At the Media Lab, Dagdeviren’s group concentrates on adaptive systems that intimately integrate with one’s body. The Conformable Decoders group is so named because their approach is to ‘decode’ a body’s natural patterns into beneficial signals and energy. The group develops electrodes, sensors and energy harvesting components with promising applications like self-powered cardiac pacemakers, wearable blood pressure sensors and brain injectrodes.

That constant tensing and untensing of your muscles produces a squeezing action. A small harvester, integrated permanently into your musculature, can power an implanted device like a pacemaker. Currently, people with pacemakers must undergo a surgical procedure to replace the unit’s battery every five-to-eight years. Ideally, the piezoelectric (“piezo-” means “squeeze”) energy from daily activities like lifting a coffee cup and opening a door could keep a pacemaker running.

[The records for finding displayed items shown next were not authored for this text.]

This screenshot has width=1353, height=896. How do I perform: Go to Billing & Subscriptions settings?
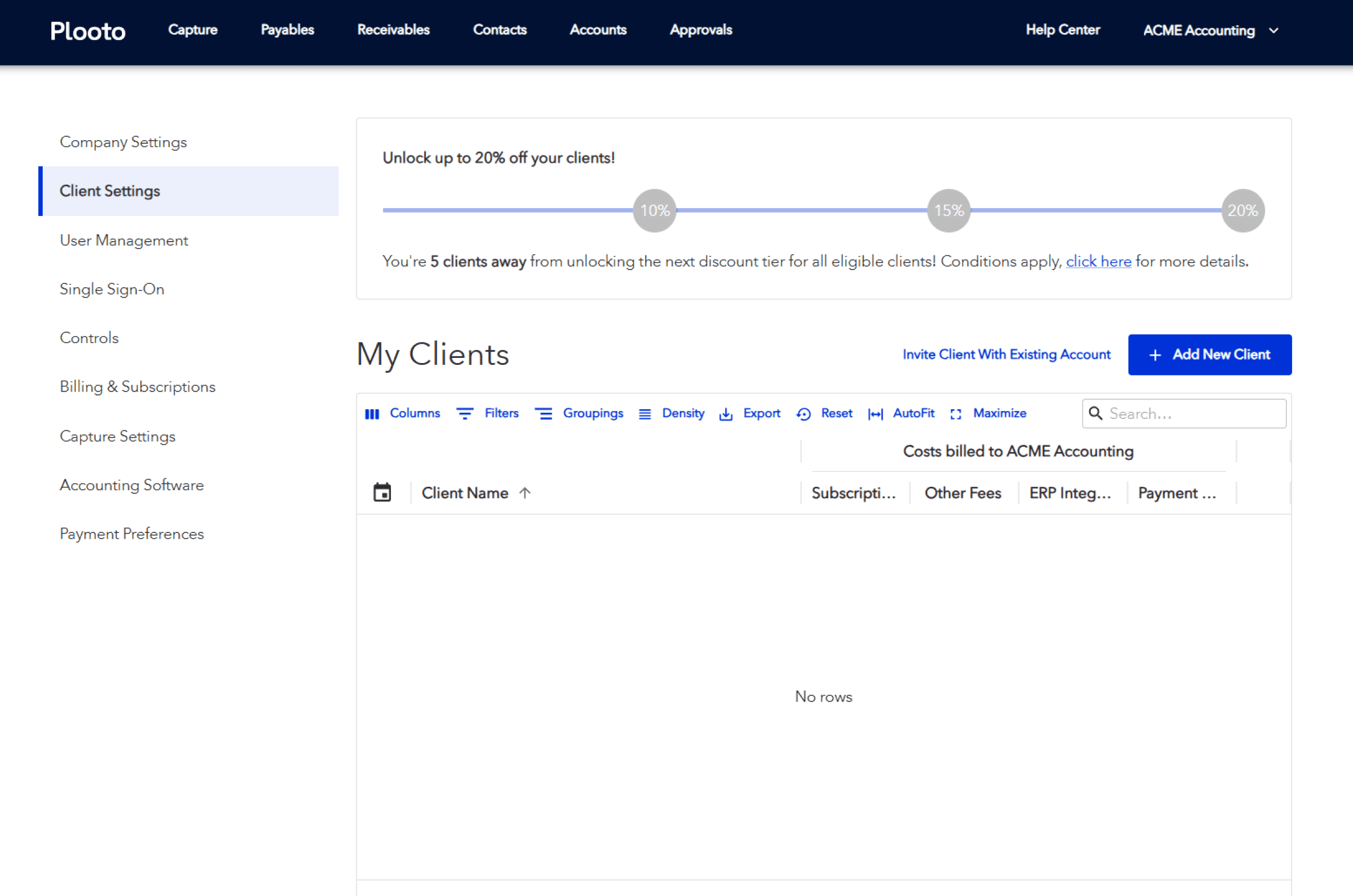click(137, 387)
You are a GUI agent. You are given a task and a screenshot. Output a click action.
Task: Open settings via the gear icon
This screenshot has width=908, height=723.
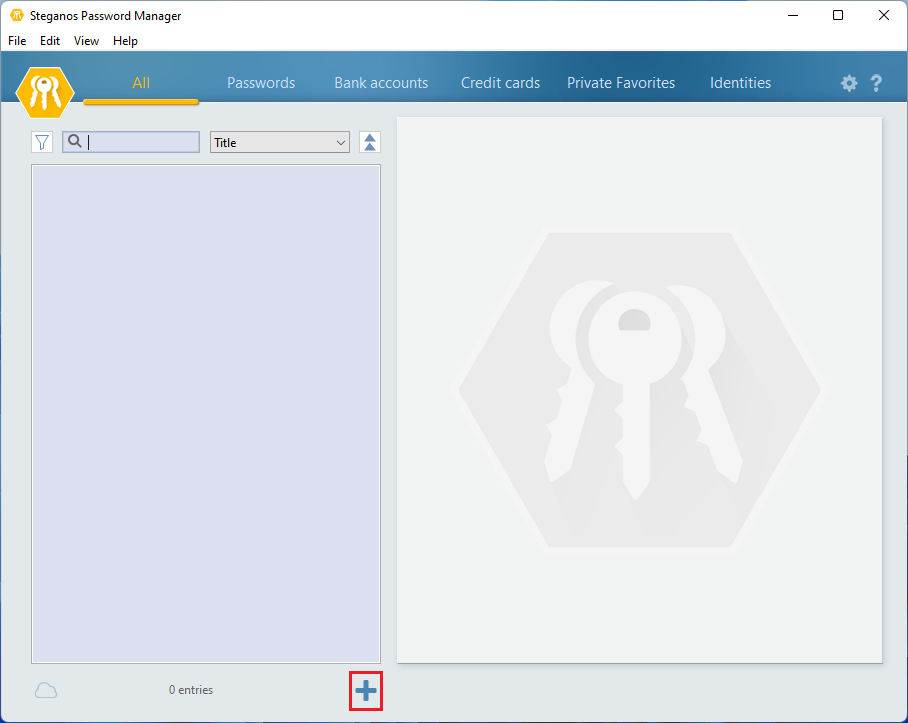[849, 84]
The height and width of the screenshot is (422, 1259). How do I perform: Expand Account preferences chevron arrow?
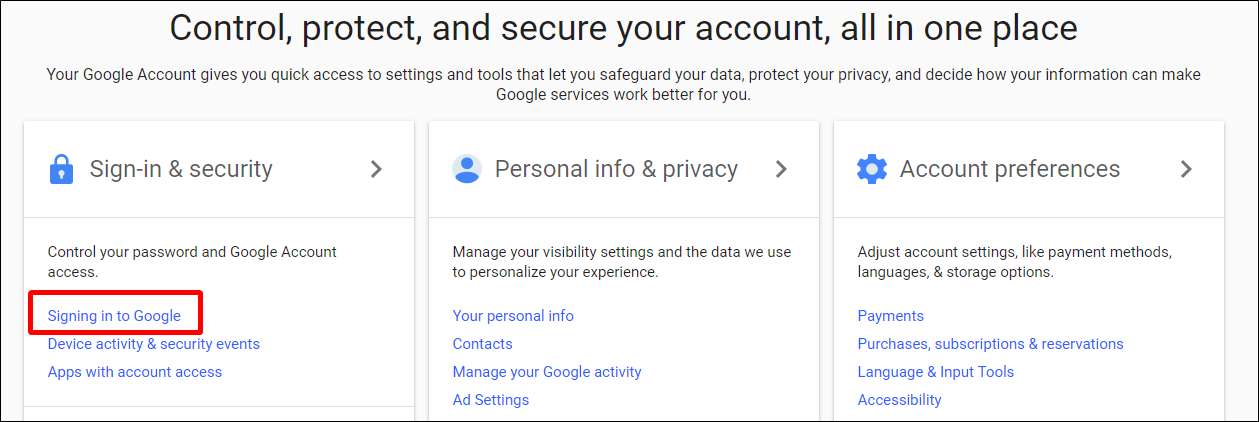[1186, 169]
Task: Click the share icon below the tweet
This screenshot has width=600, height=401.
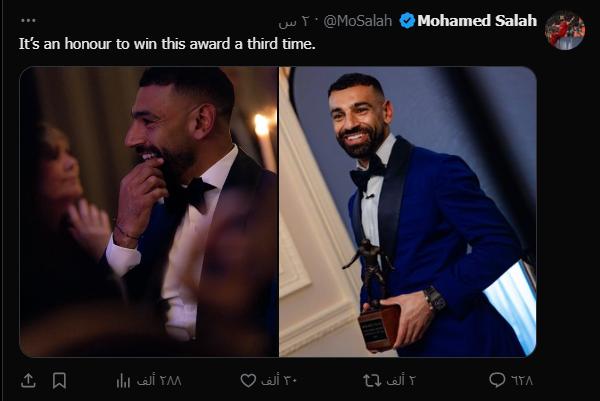Action: 28,380
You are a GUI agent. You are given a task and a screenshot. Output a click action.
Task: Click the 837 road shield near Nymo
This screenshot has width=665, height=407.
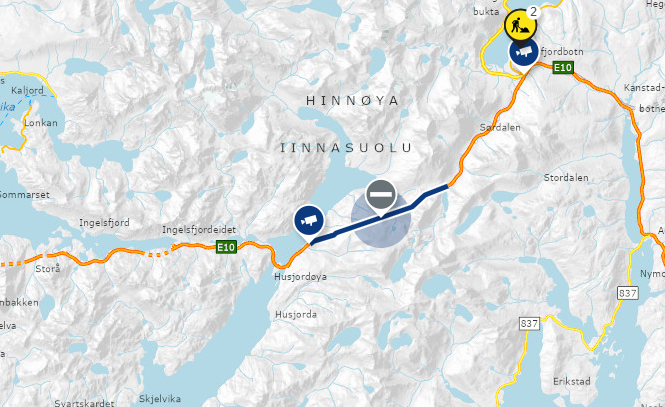627,293
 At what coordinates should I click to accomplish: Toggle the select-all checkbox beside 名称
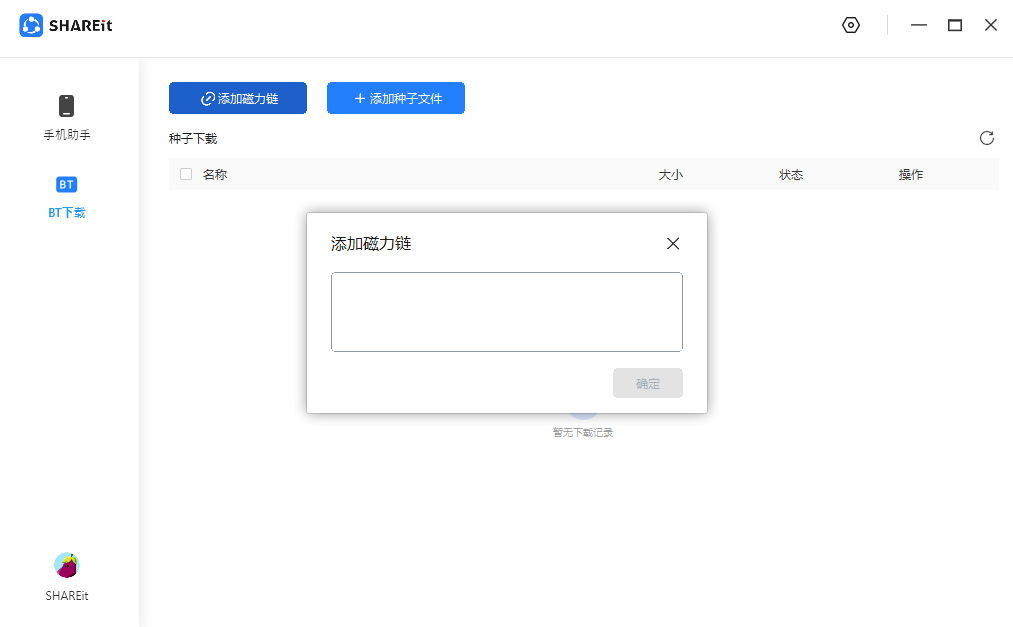click(x=185, y=174)
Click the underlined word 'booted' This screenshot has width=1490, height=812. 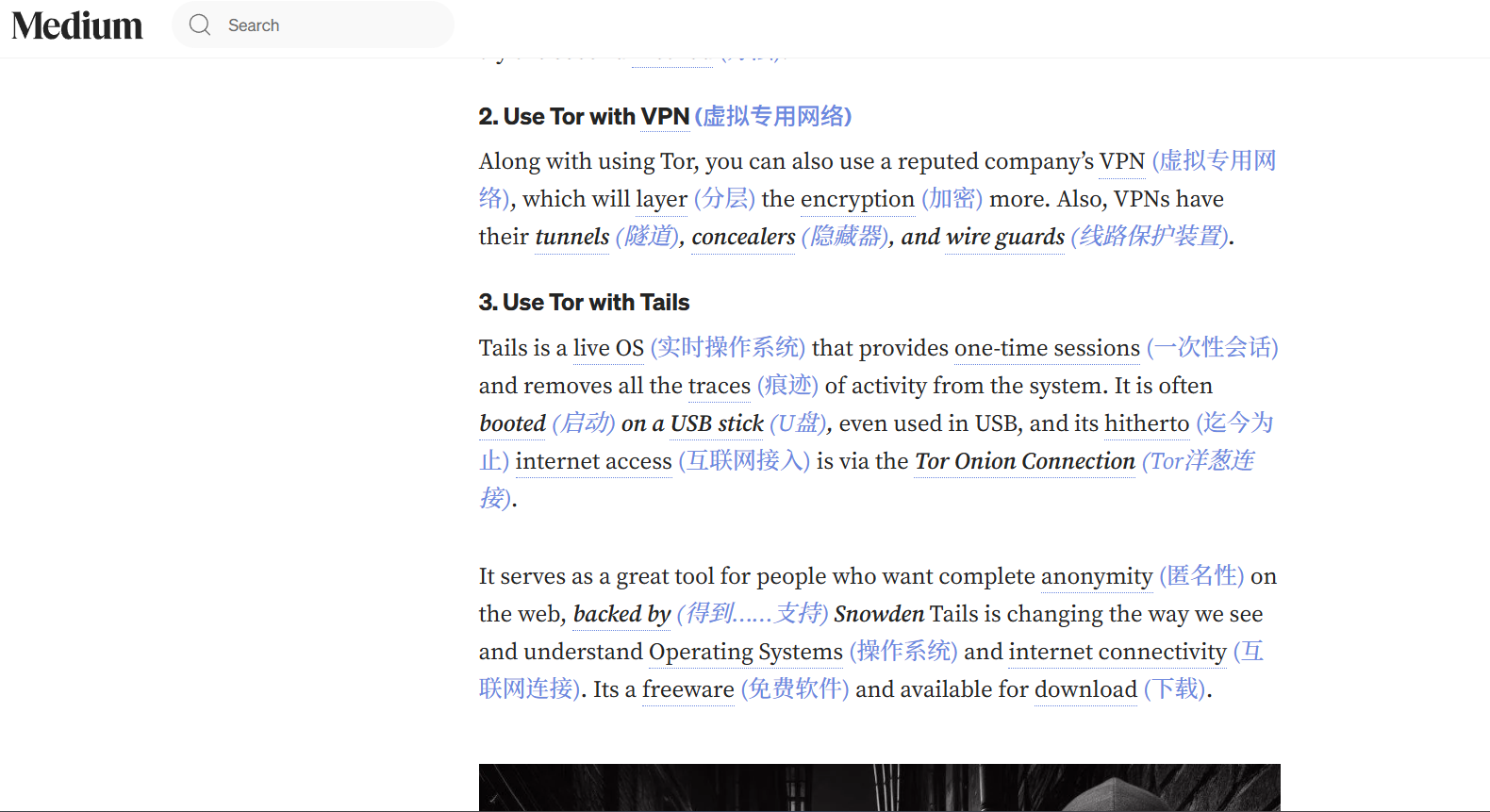click(x=512, y=423)
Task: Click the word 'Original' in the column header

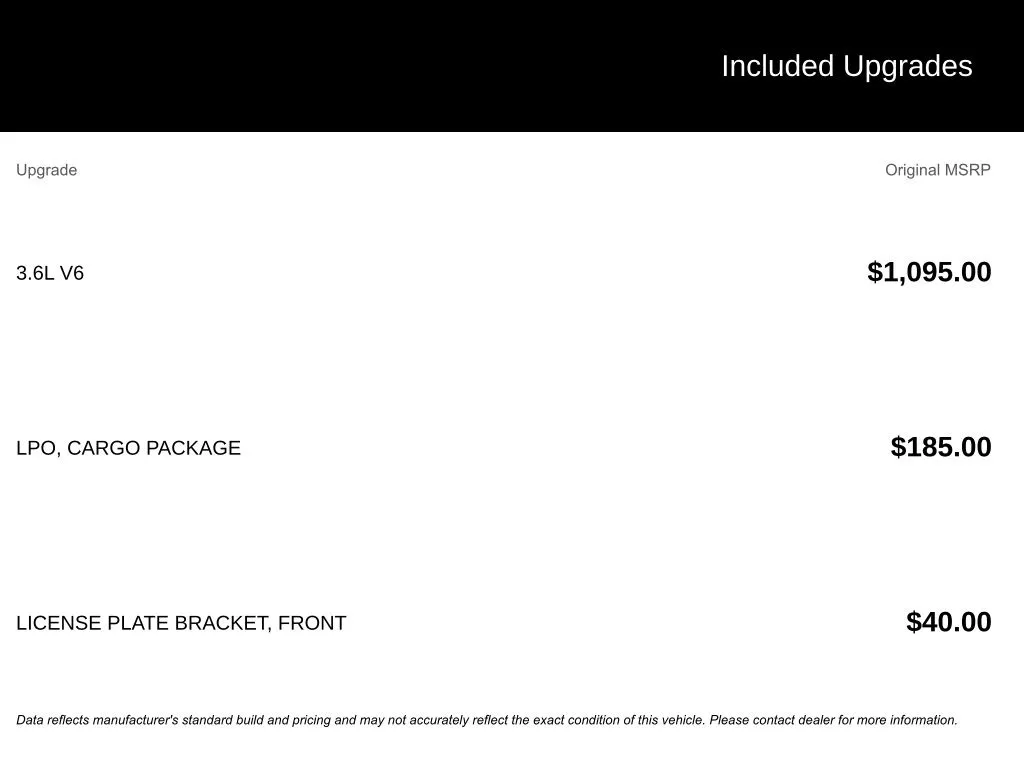Action: coord(912,170)
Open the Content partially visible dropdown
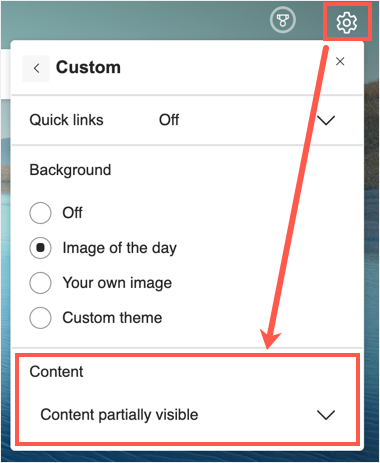Viewport: 380px width, 463px height. pos(189,415)
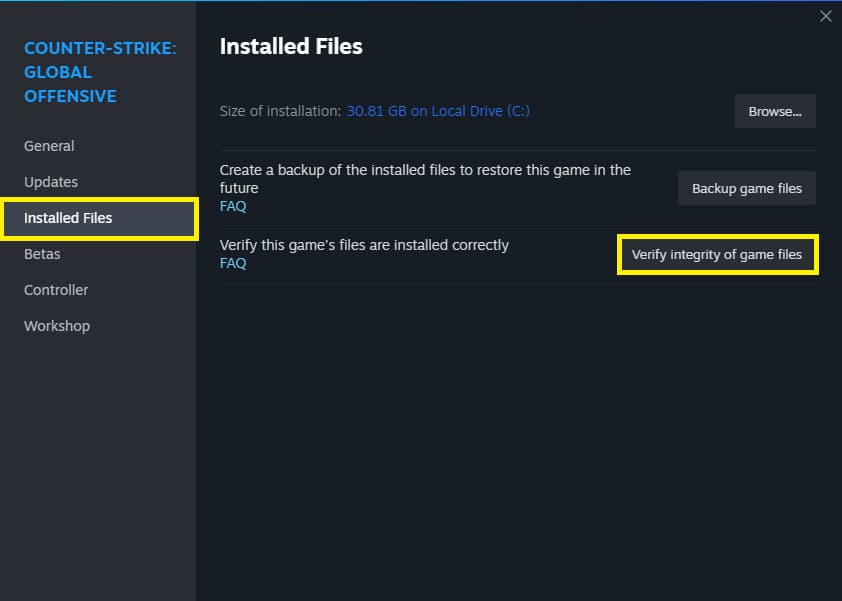Open the FAQ link under the verify description
Screen dimensions: 842x601
pyautogui.click(x=232, y=263)
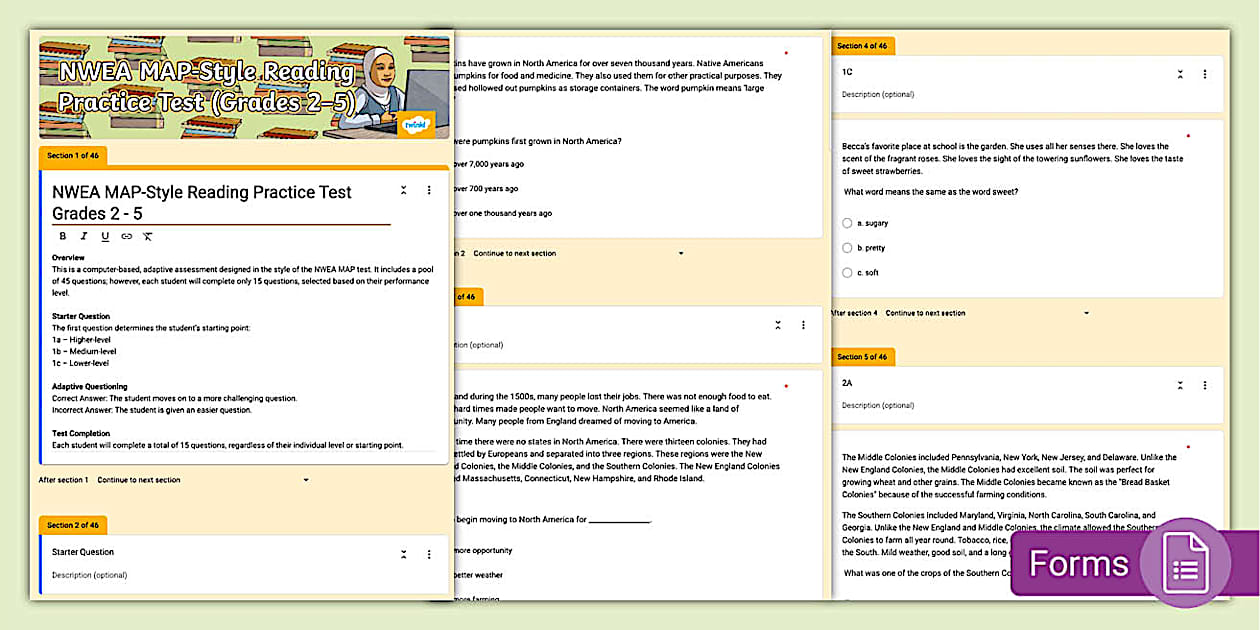Select the Section 2 of 46 header
1260x630 pixels.
[72, 525]
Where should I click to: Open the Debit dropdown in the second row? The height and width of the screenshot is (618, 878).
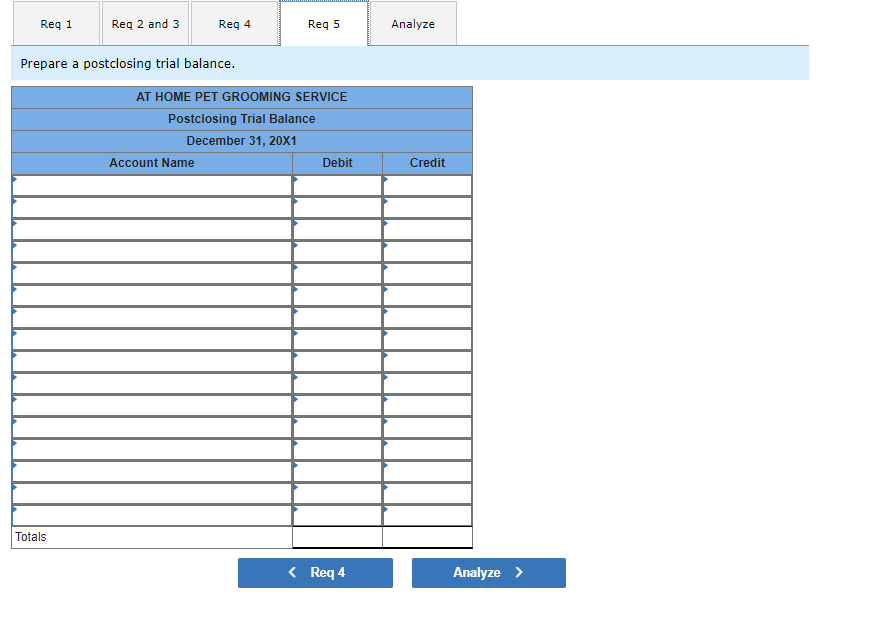click(x=337, y=207)
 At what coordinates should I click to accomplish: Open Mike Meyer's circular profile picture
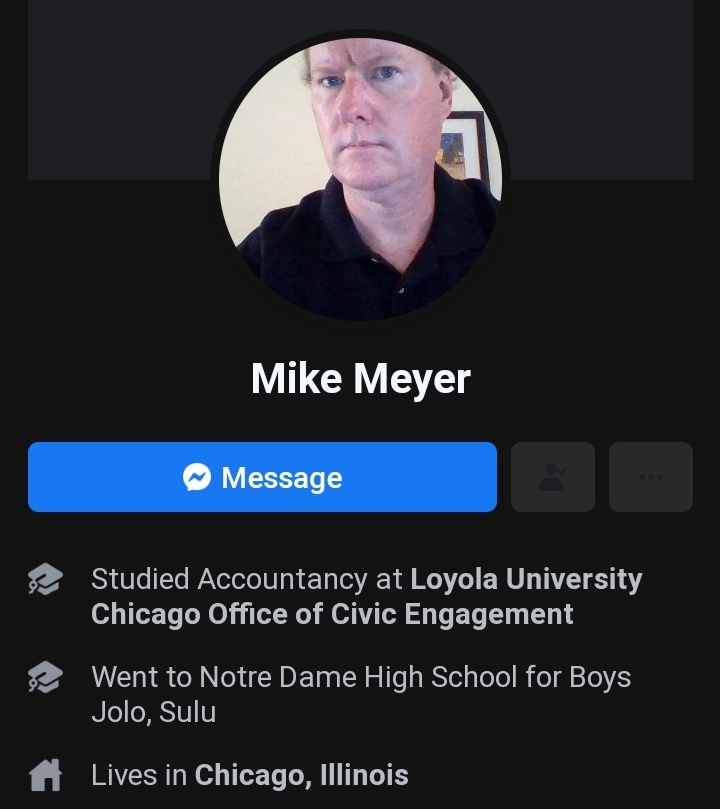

Dagdeviren’s group also focuses on the materials side of implantable devices, developing microfabrication techniques for electronic components which match the shape and action of human tissues, allowing them to be integrated without irritation. The devices can be twisted, folded and wrapped onto curvilinear surfaces or implanted without damage or difficulty.

Born in Istanbul, Dagdeviren earned her PhD in materials science and engineering from the University of Illinois at Urbana-Champaign. She conducted her postdoctoral research at the MIT David H. Koch Institute for Integrative Cancer Research. Her work has been widely featured in Smithsonian Magazine, Popular Mechanics, and the BBC News. In 2015, Forbes magazine selected her as one of the "Top 30 Under 30 in Science.”